But now the words he finds in his repertoire can only hurt, wound, lash out; the quiet after his rages makes his head ache and his heart ache more, because in those pauses he's certain that there's something of him slipping away with the last whisking tails of his unreasoned fury. He's not sure if it's the Ring or really him, because as the Ring grows heavier, it seems to ensnare his very soul and make itself part of him - it twists his words as they come out of his mouth and makes him harsh, spitting out condescending ire instead of the contrition he wants so much to offer to Sam.

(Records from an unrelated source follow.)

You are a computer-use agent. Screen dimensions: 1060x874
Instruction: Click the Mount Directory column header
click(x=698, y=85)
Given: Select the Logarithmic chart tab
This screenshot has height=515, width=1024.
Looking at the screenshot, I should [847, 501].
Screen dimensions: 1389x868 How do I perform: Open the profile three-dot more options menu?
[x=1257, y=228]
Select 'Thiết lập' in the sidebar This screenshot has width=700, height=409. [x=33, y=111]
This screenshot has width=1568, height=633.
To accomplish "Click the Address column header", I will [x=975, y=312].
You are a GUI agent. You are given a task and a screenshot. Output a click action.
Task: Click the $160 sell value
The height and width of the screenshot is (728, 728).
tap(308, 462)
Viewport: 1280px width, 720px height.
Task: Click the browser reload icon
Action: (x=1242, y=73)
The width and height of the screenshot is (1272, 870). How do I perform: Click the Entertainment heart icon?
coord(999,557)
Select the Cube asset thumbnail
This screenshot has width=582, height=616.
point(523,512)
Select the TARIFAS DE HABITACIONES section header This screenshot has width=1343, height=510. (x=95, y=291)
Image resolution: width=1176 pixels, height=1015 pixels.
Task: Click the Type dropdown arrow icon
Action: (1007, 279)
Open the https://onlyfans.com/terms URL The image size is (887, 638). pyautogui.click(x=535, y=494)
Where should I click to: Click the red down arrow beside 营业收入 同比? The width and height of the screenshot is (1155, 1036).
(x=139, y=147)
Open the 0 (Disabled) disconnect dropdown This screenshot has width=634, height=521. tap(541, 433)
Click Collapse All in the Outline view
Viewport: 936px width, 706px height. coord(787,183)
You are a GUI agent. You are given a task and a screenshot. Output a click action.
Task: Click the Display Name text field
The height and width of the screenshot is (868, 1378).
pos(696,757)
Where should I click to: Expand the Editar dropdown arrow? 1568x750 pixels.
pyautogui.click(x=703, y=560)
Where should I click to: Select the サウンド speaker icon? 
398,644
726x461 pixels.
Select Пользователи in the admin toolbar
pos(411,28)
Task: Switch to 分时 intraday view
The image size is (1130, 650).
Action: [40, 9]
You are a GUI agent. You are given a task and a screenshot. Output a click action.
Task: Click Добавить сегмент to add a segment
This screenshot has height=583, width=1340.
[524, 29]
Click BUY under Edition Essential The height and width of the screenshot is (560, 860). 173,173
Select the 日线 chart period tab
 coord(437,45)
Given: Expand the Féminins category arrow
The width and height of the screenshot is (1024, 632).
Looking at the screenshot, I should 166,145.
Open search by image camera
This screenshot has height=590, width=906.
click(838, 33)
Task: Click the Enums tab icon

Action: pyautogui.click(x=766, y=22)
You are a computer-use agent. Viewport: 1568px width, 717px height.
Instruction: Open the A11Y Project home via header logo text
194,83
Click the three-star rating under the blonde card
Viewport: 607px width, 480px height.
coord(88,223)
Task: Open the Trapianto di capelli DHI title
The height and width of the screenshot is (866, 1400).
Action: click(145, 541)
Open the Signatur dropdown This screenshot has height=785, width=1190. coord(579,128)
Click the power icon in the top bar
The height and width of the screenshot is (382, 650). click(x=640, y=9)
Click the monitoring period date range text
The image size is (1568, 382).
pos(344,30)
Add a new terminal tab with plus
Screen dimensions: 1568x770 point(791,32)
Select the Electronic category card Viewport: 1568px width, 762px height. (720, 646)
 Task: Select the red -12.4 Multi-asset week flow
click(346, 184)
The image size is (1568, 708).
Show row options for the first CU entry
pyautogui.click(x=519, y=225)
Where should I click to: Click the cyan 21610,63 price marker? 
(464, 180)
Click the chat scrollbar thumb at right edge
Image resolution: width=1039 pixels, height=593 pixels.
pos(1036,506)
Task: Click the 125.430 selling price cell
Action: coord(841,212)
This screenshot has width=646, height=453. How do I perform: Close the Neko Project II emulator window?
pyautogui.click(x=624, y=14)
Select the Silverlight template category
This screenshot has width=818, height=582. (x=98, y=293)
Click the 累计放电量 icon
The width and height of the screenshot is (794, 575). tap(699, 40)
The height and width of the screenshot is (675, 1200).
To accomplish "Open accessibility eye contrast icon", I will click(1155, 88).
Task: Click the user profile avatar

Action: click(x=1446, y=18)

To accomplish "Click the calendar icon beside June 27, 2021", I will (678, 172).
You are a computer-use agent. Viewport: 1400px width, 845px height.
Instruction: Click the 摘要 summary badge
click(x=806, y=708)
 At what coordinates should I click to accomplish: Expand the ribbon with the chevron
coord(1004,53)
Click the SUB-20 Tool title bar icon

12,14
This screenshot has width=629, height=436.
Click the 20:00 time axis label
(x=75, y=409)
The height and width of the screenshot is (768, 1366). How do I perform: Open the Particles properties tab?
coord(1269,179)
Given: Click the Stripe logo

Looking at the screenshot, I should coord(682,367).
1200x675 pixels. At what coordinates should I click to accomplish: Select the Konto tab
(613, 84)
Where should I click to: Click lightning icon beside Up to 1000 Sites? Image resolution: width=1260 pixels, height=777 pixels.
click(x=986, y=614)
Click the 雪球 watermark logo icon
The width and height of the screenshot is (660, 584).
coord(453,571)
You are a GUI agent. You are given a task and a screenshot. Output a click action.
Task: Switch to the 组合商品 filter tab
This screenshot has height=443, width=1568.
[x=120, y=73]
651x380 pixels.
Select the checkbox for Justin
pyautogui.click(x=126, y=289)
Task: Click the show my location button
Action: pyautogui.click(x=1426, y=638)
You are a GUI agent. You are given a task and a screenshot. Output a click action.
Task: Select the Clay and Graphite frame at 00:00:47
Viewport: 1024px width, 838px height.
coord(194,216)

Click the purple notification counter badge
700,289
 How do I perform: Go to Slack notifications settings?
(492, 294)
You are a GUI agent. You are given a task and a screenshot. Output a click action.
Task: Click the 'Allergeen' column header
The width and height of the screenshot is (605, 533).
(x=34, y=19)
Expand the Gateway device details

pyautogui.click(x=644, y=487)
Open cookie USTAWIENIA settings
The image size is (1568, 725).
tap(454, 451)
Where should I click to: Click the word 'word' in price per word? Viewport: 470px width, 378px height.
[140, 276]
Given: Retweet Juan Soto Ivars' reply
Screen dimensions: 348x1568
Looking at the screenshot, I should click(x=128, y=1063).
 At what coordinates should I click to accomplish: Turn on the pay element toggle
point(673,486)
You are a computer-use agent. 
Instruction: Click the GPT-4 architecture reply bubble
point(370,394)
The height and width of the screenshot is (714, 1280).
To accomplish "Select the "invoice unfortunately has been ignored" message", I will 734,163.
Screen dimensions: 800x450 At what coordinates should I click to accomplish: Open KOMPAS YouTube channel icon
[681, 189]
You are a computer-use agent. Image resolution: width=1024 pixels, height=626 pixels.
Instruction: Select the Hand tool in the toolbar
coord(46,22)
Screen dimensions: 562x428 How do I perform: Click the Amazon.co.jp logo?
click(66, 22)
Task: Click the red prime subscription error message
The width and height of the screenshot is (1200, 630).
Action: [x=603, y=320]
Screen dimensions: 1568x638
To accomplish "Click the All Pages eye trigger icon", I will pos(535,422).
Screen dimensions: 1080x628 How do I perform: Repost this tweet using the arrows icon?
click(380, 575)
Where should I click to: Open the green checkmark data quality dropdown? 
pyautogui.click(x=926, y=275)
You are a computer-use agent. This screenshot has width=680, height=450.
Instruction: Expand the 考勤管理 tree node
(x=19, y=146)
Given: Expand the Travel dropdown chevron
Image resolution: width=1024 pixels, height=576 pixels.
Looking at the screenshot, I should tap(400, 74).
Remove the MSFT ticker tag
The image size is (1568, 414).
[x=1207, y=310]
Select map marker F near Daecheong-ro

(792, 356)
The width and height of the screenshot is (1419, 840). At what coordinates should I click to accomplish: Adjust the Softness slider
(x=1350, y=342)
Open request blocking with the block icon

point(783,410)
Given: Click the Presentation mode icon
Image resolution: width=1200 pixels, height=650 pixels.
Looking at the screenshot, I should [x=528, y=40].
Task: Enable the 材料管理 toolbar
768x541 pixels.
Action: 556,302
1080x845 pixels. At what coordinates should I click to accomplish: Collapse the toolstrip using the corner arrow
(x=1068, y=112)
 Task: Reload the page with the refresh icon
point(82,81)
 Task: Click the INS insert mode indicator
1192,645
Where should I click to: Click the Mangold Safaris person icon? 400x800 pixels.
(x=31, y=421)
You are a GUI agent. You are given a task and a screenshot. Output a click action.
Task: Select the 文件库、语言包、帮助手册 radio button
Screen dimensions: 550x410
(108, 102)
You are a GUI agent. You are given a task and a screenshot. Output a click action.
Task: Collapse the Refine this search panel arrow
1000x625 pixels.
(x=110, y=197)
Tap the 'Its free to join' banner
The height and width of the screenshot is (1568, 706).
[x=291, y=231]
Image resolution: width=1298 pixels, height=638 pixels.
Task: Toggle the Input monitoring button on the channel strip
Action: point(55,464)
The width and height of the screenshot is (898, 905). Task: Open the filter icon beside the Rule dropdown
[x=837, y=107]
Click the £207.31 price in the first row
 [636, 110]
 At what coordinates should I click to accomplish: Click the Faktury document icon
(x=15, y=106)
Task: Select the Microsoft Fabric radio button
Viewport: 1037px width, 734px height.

what do you know about it? nothing!

And maybe it's to Sam's own disadvantage that he can't come up with the right words to compel his master into listening. But Frodo thinks that maybe, just maybe, the Ring affects his friend more than he'd like to believe, and warps the words coming off his gardener's tongue so that he won't heed the advice given.

His apology, when he manages to get it out, sounds plain and lacking in everything he'd wanted to imbue it with - 'I'm sorry, Sam' doesn't seem adequate to heal the rift growing between them, does it? It doesn't make up for every insult, every snarl he's thrown at his faithful friend, and he doesn't know how to make it do so. So he stutters out whatever the Ring wrings off of his tongue. He goes on trying to make it up afterward with flagging hopes that Sam's ears are still pure and that he can hear what Frodo can't say.

But now and then, Frodo can only despair, and it's times like those when he can't even find words enough to make known his hollow regret.

can't you hear yourself?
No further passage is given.